Ближе к утру мужчина угомонился, устроившись на оторванном от вертикальной поверхности ковре, лежавшем теперь горбами возле кровати. Ромик, свернувшись калачиком на шерстяном ворсе, мирно посапывал, видимо, представляя себя в родном Бишкеке.
Вика и Глебушка
Утром позвонила дочь Риммы Васильевны из Москвы. Сегодня сорокалетняя Виктория, ранее вечно упрекавшая мать беспутным мужем – ее родным отцом, рьяно бросилась защищать то ли его честь, то ли честь матери. Она даже не скрывала, что всю информацию о наличии Ромика в отцовском доме ей слила тетя Надя. «Так вот она обещанная Надькина месть», – усмехалась Римма Васильевна.
«Ты что, не понимаешь, что сожительствовать с гастарбайтером-нелегалом безнравственно и унизительно, тем более в твоем возрасте», – увещевала мать столичная дочь.
«У Ромы отец татарин крымский, мать русская. Родился он в Бишкеке, а живет в России уже давно. Если для тебя это так важно, – начала объяснять ситуацию мать. – А вот существовать на трехкопеечную пенсию и ждать смерти, вот это и унизительно, и безнравственно, и просто страшно», – она решилась высказать Вике на нервняке то, что давно хотела, но не решалась, не желая ссориться с вечно чем-то недовольной дочерью.
«Ты хоть раз спросила, как мне живется, хватает ли мне денег…. в конце концов, давно ты приезжала ко мне?» – Римма Васильевна замолчала, предательские слезы застилали глаза, а дурацкий спазм сводил челюсти.
«Ладно, мам, – Вика немного сбавила обороты. – Я приезжаю с Глебушкой, пожалуйста, сделай так, чтобы ничего не шокировало впечатлительного ребенка», – дочка выкатила беспроигрышный аргумент, в виде единственного внука.
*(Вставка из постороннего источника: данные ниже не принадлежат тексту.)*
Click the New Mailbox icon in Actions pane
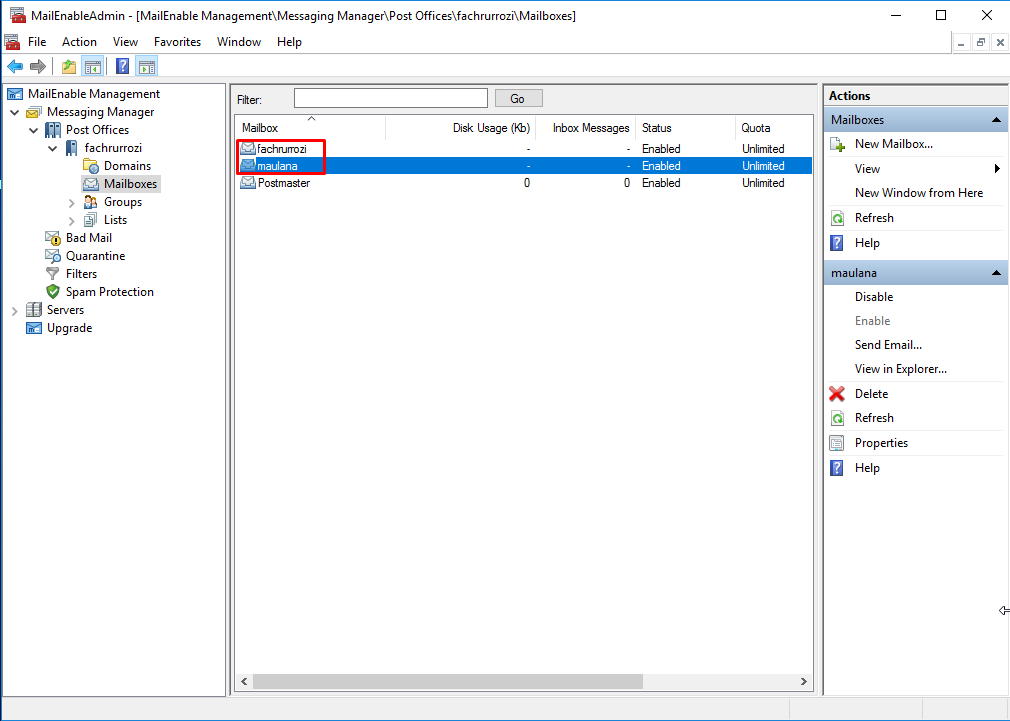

К месту будет сказано, что впечатлительный ребенок был студентом второго курса университета и шел ему двадцатый год.
В спальне, полностью выйдя из галлюциногенного состояния, Ромик уже приколачивал ковер к стене. Немного погодя он вытащил “Колю” из-за кровати и водрузил его на место. Потом привычно подхватившись, вылетел во двор, моментально впрягшись в трудовую деятельность по хозяйству.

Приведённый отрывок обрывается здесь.